If students are not succeeding academically, Barnhart said, the College does a good job of encouraging them to seek out the Baldwin Program.
“Counseling, Dean’s Office, faculty, advisors—it’s kind of that network of referral,” she said.
Ajanel said he would not have gone to the CTL during his first semester if not for this network.
“People had to push me to go there. I didn’t want to ask for help,” he said.
Despite the success of the network of administrators and faculty, the College has sought new ways to help students from diverse backgrounds reach their full academic potential.
The minutes of the February 6, 2012 faculty meeting include a discussion on academic preparedness among entering first years. It describes the findings of a 2008-2009 working group “charged with looking at how we help students with different experiences and backgrounds succeed at Bowdoin.”
According to the minutes, “The group studied the transcripts of 40 students in the bottom 10 percent of the Class of 2007 as well as those of an additional 40 randomly chosen students in the class.”
The group recommended several programs to help students adjust to academics at the College, including an intensive advising program and a lower-level math class. The College has since launched the BASE advising program and begun offering Math 050: Quantitative Reasoning.
The BASE advising program pairs first-year students with specially-trained advisors. Faculty Liason for Advising Suzanne Lovett, one of the people behind the program, distributed a report on the success of the program at the February 6, 2012 faculty meeting, according to the minutes. The report indicated that students in BASE were far more likely to solicit and receive help from their advisors than students not in the program.

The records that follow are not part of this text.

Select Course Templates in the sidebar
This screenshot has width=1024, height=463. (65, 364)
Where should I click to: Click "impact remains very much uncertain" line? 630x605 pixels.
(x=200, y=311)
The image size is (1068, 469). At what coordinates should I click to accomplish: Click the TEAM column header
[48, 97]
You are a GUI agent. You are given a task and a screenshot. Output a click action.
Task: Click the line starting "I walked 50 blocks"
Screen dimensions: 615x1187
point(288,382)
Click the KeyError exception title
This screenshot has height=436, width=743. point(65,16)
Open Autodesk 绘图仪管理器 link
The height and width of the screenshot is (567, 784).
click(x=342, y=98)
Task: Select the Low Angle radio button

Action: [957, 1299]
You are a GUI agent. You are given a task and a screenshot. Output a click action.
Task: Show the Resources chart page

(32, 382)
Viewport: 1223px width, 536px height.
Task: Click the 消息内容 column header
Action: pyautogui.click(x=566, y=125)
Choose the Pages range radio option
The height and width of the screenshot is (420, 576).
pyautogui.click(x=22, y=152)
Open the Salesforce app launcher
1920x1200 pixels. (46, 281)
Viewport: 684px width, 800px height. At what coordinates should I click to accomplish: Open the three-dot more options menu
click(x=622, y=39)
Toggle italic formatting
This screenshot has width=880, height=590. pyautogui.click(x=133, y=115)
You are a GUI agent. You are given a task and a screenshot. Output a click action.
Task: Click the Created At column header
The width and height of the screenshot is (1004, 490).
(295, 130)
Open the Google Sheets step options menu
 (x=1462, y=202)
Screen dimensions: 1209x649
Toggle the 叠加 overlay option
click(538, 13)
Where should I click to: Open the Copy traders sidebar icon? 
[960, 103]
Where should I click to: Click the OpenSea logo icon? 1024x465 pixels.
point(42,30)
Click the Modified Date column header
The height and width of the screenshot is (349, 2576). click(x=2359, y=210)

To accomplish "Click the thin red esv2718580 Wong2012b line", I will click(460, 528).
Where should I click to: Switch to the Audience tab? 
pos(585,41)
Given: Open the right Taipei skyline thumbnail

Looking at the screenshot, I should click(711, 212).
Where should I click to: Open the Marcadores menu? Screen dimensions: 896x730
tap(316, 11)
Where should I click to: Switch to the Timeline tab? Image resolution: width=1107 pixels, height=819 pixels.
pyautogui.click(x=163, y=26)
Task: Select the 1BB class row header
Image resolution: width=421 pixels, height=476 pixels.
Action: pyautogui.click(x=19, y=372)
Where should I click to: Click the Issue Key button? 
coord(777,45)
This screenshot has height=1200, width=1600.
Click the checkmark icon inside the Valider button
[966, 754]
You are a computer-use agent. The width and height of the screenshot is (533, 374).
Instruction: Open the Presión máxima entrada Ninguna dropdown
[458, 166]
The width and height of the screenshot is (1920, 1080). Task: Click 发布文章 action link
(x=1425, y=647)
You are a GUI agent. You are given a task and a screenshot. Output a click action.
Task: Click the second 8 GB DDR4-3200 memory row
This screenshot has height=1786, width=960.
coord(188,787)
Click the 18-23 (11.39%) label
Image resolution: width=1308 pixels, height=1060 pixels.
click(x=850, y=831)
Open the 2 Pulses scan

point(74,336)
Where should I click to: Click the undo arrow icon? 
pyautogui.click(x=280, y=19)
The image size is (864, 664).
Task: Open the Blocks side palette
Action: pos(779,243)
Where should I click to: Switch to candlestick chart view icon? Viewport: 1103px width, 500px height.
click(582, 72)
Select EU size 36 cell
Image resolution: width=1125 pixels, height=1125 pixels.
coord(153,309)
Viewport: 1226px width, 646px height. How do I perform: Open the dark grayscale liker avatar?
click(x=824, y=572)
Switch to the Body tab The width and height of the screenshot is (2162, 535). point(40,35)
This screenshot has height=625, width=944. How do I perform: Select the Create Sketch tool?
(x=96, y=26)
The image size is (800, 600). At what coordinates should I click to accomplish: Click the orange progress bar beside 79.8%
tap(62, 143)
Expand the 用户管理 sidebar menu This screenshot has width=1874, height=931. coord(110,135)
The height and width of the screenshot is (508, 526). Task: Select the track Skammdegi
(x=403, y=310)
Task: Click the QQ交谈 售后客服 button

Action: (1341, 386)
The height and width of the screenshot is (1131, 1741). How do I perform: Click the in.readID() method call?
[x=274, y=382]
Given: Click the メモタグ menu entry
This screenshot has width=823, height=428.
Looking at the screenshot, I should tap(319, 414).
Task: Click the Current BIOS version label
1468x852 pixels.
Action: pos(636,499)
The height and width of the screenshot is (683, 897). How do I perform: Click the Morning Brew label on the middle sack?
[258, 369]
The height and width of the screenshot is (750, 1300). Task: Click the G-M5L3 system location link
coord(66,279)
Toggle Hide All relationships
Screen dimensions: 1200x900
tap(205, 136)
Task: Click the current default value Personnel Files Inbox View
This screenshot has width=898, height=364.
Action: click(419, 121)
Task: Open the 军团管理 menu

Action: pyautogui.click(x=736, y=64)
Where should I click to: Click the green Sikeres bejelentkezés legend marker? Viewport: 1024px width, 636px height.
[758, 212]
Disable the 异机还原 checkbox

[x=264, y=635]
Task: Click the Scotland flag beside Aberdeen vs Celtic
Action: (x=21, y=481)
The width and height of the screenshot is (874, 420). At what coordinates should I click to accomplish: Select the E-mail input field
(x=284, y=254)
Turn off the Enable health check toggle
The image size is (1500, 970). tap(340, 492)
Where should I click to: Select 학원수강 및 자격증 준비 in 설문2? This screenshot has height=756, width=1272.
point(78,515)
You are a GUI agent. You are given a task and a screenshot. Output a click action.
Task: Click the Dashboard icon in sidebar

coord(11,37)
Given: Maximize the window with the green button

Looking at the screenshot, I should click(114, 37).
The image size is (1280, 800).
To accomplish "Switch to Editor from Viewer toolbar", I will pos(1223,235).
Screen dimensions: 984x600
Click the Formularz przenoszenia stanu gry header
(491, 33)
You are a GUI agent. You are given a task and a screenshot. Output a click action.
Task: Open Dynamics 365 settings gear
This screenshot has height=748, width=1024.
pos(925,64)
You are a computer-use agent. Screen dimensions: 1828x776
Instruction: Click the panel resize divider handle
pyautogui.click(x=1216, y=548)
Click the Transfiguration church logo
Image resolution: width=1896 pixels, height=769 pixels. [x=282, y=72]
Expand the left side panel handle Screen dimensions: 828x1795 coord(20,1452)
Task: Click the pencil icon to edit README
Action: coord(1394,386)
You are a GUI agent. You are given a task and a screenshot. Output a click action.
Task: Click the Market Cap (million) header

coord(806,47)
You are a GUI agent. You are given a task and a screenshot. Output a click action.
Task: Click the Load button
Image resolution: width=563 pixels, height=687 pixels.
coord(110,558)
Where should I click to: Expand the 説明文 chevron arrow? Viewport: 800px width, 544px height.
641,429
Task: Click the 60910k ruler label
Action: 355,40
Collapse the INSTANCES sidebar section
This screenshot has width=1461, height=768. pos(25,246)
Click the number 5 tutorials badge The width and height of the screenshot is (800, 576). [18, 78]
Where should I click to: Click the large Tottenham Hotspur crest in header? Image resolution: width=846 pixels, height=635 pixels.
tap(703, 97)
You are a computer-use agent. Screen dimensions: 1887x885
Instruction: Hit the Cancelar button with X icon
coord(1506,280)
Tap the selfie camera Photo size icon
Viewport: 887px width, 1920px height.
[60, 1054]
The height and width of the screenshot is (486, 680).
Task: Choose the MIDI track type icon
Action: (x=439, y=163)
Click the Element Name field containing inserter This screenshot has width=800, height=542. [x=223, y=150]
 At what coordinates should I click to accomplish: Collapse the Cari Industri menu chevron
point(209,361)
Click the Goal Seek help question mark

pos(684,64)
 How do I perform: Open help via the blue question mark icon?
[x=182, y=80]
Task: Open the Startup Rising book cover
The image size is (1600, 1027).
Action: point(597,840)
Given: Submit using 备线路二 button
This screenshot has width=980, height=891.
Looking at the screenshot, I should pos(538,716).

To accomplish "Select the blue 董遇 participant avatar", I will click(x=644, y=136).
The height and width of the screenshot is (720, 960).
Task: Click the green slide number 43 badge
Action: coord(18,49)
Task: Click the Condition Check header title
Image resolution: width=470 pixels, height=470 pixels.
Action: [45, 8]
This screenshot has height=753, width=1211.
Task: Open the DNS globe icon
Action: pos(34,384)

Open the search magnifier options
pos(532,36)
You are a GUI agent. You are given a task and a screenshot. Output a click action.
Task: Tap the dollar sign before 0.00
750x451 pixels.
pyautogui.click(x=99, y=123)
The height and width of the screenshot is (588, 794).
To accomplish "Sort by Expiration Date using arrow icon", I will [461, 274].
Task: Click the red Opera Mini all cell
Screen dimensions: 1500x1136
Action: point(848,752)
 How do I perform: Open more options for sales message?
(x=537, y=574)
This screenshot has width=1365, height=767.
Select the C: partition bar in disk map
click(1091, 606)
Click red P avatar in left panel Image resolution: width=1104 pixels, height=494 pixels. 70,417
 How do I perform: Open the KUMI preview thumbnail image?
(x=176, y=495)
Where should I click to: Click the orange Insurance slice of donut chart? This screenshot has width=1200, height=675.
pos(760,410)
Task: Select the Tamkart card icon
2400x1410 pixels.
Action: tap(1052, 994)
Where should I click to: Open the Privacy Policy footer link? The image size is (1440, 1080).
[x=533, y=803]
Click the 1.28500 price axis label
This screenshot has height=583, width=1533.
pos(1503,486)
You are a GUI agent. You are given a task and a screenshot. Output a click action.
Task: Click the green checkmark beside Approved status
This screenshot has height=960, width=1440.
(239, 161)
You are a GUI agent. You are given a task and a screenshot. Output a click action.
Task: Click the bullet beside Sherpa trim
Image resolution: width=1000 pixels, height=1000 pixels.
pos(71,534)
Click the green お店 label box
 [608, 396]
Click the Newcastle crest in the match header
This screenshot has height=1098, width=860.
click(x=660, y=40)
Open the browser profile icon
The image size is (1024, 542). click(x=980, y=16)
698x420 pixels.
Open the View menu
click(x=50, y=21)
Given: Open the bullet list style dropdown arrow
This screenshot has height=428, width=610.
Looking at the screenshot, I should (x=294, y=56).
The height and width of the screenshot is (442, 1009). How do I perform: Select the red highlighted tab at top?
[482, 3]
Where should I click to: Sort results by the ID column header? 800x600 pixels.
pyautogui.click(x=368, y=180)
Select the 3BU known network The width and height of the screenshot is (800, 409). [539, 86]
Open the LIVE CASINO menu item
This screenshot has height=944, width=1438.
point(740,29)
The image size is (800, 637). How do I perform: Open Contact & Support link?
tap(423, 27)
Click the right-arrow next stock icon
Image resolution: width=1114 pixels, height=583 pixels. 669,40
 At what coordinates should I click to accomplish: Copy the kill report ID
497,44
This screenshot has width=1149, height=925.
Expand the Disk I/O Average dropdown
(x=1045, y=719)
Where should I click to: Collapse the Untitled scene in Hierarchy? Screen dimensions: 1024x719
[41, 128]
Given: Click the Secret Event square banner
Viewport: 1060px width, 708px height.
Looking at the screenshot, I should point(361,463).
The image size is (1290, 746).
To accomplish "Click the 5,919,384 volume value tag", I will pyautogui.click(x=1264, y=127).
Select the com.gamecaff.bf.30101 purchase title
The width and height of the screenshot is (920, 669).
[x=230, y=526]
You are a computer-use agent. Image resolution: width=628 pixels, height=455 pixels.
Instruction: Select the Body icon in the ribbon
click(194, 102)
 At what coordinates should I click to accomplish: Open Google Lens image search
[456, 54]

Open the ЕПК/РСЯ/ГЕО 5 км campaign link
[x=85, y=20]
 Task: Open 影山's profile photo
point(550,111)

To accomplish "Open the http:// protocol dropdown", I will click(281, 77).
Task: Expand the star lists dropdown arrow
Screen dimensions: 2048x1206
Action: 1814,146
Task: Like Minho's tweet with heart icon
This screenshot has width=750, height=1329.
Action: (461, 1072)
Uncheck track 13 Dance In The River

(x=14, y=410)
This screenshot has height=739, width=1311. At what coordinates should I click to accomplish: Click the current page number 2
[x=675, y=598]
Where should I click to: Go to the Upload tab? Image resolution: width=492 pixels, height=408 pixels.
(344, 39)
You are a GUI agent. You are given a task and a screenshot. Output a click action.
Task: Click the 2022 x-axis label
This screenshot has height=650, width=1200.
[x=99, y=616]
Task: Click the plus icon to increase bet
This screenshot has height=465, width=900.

Lovett could not be reached for comment by press time.
A balancing actSome students who receive aid said that adding social and extracurricular activities into the balancing act of work and academics is complicated, though most have found few differences between themselves and their wealthier peers.
“I know people who are paying for everything on their own; they’re a lot more stressed out than I am. I have friends who are here on no financial aid, whose parents donate, and then I have friends who are like me,” said one sophomore female.
According to another sophomore female, money “comes up more in some circles than others.”But for her, the differences between students aren’t based on financial aid; instead, she said, differences are “because of what kind of happens to your consciousness when you’re raised with different levels of wealth.”
“There’s an isolated person here or there that likes to flaunt their [socioeconomic] status,” a sophomore boy said, “but you’d be hard pressed to find a person like that.”
Two students disagreed.
“There’s a clear divide between socioeconomic status,” said a junior female. “I can’t just do the same things...It makes it difficult to talk to your friends about these situations. It’s also a learning process for me, to make them understand what I’m going through.”
Ajanel said he thinks Bowdoin students do not discuss wealth or privilege frequently enough, and that most students make little effort to understand his background.
“I actually feel unsafe now when I go back home. I started to lose my street smarts, I guess,” Ajanel said. “Right here everything is calm—nothing that fast, no violence, no drugs, no gangs—but when I go home, I live through that again. I experience that all over again.”
For all the students interviewed, navigating financial situations is trickier when it comes to off-campus activities.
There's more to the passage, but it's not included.